说来也奇怪,冷自扬的手很轻柔,但中力十足,看似轻轻一抓,却生生止住了二人。这次,不光是凉女惊讶地看了他,就连冷自练也有些疑惑探究地看着他,满脸不可思议。
“咳咳……”冷自扬尴尬咳嗽了几声,沉声道,“其实,我对嫂子你们的事儿也略有耳闻,这便是我来此其中的一个目的,对于侄儿的事儿我也很抱歉,但是,你们放心,就算倾尽我冷自扬全部家产,我定会治好鱼儿的怪病……”冷自扬坚定道。

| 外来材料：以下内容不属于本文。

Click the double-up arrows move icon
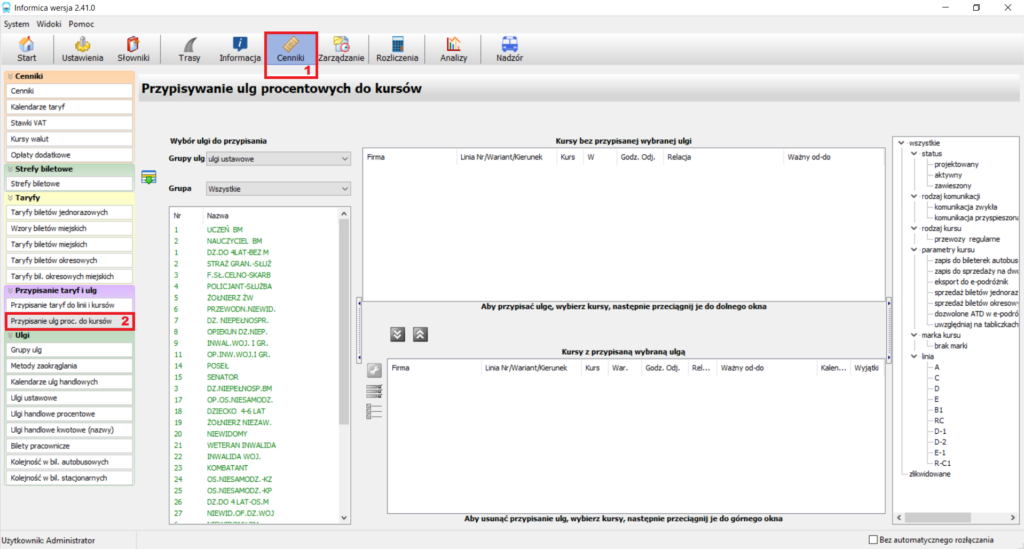 pyautogui.click(x=420, y=335)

闻言,不禁是凉女眸眼一亮,就连原本剑拔弩张的冷自练也掩旗熄火,暗自叹息着。
“太好了……”凉女顿时喜极而泣,啜泣道,“其实鱼儿也不知怎么回事儿,六岁之后,身上就长出一层层类似于蛇皮一般的东西,八岁时,便已经遍布全身,现在到了冬天,竟然还会进行休眠……他,简直,简直就像一个……”凉女一震,颤抖地说不出话来。“然后,村里那些愚昧之人,便宛如瘟疫一般躲避着我们,好似我们就是那洪水猛兽,哪怕是出去走一趟,都会被人戳着脊梁骨骂,这样的生活……究竟何时是个头啊……”似是想起什么悲伤的事儿,凉女再次啜泣,心中对某个身影的恨,更加难以磨灭。
“像蛇?”冷自扬皱眉,接下凉女的话,安慰道,“这种情况,我记得88年在英国也生过,曾经还惊动了世界,现在我已经找到了针对这种病症的专家,相信,要不了几天他们就到了。到时候,想必小侄儿,也一定会安然无恙。”冷自扬认真道。冷鱼,是他哥哥,冷自练唯一的根儿,说什么,他也得替他保住这根苗。

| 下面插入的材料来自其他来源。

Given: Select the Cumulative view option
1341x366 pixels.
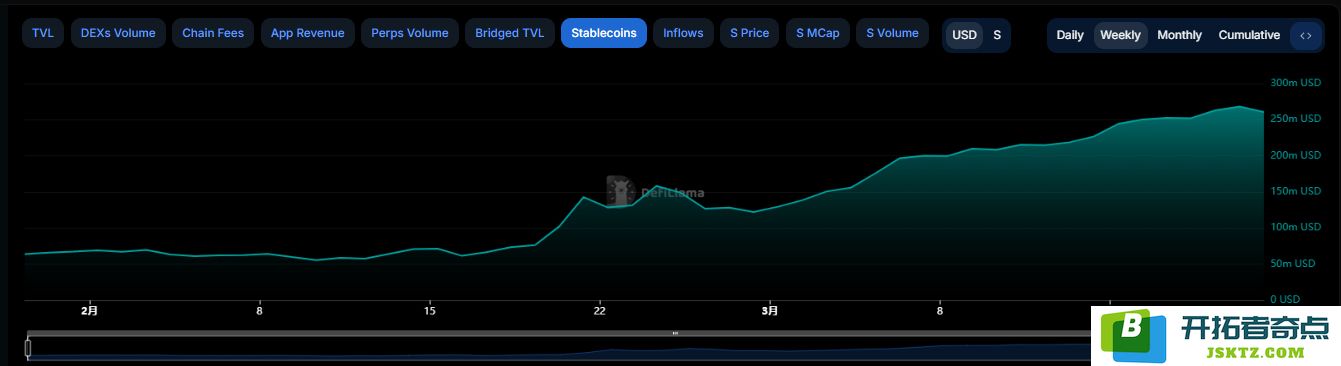Looking at the screenshot, I should coord(1249,35).
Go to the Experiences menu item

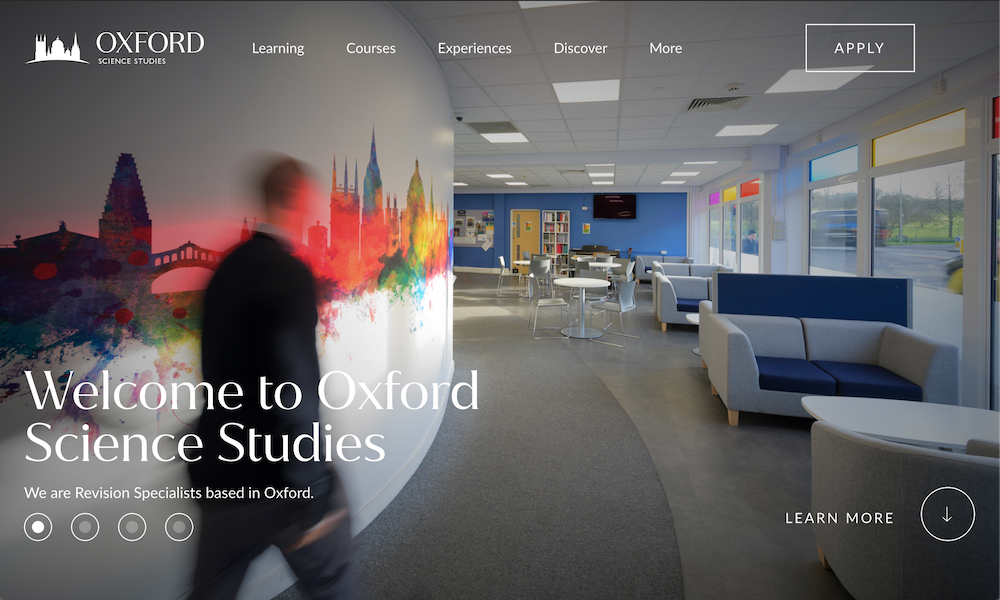point(474,48)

其实,他与冷自练并无任何亲情可言,冷自练的父亲与自己父亲是忘年之交,后来,其父早死,便是母亲照料着他们。经常接济着他们,可以说也算是冷自练半个娘了。两人自幼是玩伴,关系好的简直穿同一个裤子。
一念至此,冷自扬不禁叹气,似乎有些感念过往烟云。
“呼……”冷自扬沉沉叹息着,“其实,我来此,除了要帮你们解决眼前的麻烦,还有一件事儿……”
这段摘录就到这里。